◆ What to do: Emit only the lines from the line containing "Task: Go to the Policy Name step" through the last line of the entries, unchanged.

Start of Records for this task

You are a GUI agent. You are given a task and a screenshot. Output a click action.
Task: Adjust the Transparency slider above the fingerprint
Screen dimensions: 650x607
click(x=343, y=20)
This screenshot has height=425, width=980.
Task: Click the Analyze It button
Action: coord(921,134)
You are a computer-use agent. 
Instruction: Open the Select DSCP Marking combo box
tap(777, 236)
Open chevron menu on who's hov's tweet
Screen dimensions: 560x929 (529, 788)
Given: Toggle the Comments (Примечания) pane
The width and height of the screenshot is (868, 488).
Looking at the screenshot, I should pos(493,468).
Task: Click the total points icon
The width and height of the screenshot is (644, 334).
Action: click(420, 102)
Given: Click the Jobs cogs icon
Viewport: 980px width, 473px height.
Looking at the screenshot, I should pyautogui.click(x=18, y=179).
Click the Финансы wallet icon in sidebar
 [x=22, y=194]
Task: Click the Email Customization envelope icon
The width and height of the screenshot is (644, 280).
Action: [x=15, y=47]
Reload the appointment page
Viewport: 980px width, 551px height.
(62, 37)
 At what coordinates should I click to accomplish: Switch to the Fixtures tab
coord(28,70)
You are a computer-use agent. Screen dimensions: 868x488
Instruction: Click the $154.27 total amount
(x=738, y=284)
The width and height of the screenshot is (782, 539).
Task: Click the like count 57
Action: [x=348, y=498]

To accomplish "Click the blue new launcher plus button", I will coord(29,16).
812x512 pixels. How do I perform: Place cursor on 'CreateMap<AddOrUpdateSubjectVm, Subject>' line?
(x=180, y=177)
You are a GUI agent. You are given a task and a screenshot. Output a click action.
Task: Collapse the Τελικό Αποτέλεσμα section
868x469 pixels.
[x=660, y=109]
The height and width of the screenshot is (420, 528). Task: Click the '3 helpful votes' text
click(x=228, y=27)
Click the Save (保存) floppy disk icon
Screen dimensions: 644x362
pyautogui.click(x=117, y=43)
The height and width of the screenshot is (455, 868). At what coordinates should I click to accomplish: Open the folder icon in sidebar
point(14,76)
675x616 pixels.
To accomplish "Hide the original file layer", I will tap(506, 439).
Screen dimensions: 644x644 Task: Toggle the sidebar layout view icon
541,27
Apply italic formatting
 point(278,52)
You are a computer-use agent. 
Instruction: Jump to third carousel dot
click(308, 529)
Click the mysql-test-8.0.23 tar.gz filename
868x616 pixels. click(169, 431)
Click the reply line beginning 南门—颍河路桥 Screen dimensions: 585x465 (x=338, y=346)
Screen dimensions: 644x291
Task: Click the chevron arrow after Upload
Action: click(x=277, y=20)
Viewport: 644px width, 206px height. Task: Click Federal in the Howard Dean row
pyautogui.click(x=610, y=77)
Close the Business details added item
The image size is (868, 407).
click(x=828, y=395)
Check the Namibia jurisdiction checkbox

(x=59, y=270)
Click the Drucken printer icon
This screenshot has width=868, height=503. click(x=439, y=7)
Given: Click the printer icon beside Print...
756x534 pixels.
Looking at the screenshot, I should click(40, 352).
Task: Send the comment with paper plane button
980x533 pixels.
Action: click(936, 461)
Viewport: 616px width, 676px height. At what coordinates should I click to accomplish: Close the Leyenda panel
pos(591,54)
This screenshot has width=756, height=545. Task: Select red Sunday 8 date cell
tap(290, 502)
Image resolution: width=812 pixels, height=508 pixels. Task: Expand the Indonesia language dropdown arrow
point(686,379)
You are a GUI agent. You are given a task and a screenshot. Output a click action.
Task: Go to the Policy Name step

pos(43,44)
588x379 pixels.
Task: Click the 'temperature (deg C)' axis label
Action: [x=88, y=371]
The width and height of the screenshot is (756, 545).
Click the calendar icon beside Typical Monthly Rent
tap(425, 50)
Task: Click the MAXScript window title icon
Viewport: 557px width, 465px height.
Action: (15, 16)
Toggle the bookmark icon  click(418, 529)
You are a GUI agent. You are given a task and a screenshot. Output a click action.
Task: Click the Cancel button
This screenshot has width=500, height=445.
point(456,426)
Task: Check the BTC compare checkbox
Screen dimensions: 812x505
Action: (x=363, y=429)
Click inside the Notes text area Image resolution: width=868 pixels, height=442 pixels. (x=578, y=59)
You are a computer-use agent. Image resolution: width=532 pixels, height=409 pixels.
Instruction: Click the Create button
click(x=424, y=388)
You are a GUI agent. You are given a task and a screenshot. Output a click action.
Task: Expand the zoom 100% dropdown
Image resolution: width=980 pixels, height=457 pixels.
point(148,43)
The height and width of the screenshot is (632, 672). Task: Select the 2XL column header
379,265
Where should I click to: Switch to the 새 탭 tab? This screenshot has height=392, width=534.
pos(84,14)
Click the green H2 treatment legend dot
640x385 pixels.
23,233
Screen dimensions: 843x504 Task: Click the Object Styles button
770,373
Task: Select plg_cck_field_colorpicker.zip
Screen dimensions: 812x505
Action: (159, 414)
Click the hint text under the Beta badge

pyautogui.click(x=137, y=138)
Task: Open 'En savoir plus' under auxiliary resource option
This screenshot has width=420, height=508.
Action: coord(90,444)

End of Records for this task

◆ Task solution:
Task: Go to the Policy Name step

pos(43,44)
588x379 pixels.
Task: Click the 'temperature (deg C)' axis label
Action: [x=88, y=371]
The width and height of the screenshot is (756, 545).
Click the calendar icon beside Typical Monthly Rent
tap(425, 50)
Task: Click the MAXScript window title icon
Viewport: 557px width, 465px height.
Action: (15, 16)
Toggle the bookmark icon  click(418, 529)
You are a GUI agent. You are given a task and a screenshot. Output a click action.
Task: Click the Cancel button
This screenshot has width=500, height=445.
point(456,426)
Task: Check the BTC compare checkbox
Screen dimensions: 812x505
Action: (x=363, y=429)
Click inside the Notes text area Image resolution: width=868 pixels, height=442 pixels. (x=578, y=59)
You are a computer-use agent. Image resolution: width=532 pixels, height=409 pixels.
Instruction: Click the Create button
click(x=424, y=388)
You are a GUI agent. You are given a task and a screenshot. Output a click action.
Task: Expand the zoom 100% dropdown
Image resolution: width=980 pixels, height=457 pixels.
point(148,43)
The height and width of the screenshot is (632, 672). Task: Select the 2XL column header
379,265
Where should I click to: Switch to the 새 탭 tab? This screenshot has height=392, width=534.
pos(84,14)
Click the green H2 treatment legend dot
640x385 pixels.
23,233
Screen dimensions: 843x504 Task: Click the Object Styles button
770,373
Task: Select plg_cck_field_colorpicker.zip
Screen dimensions: 812x505
Action: (159, 414)
Click the hint text under the Beta badge

pyautogui.click(x=137, y=138)
Task: Open 'En savoir plus' under auxiliary resource option
This screenshot has width=420, height=508.
Action: coord(90,444)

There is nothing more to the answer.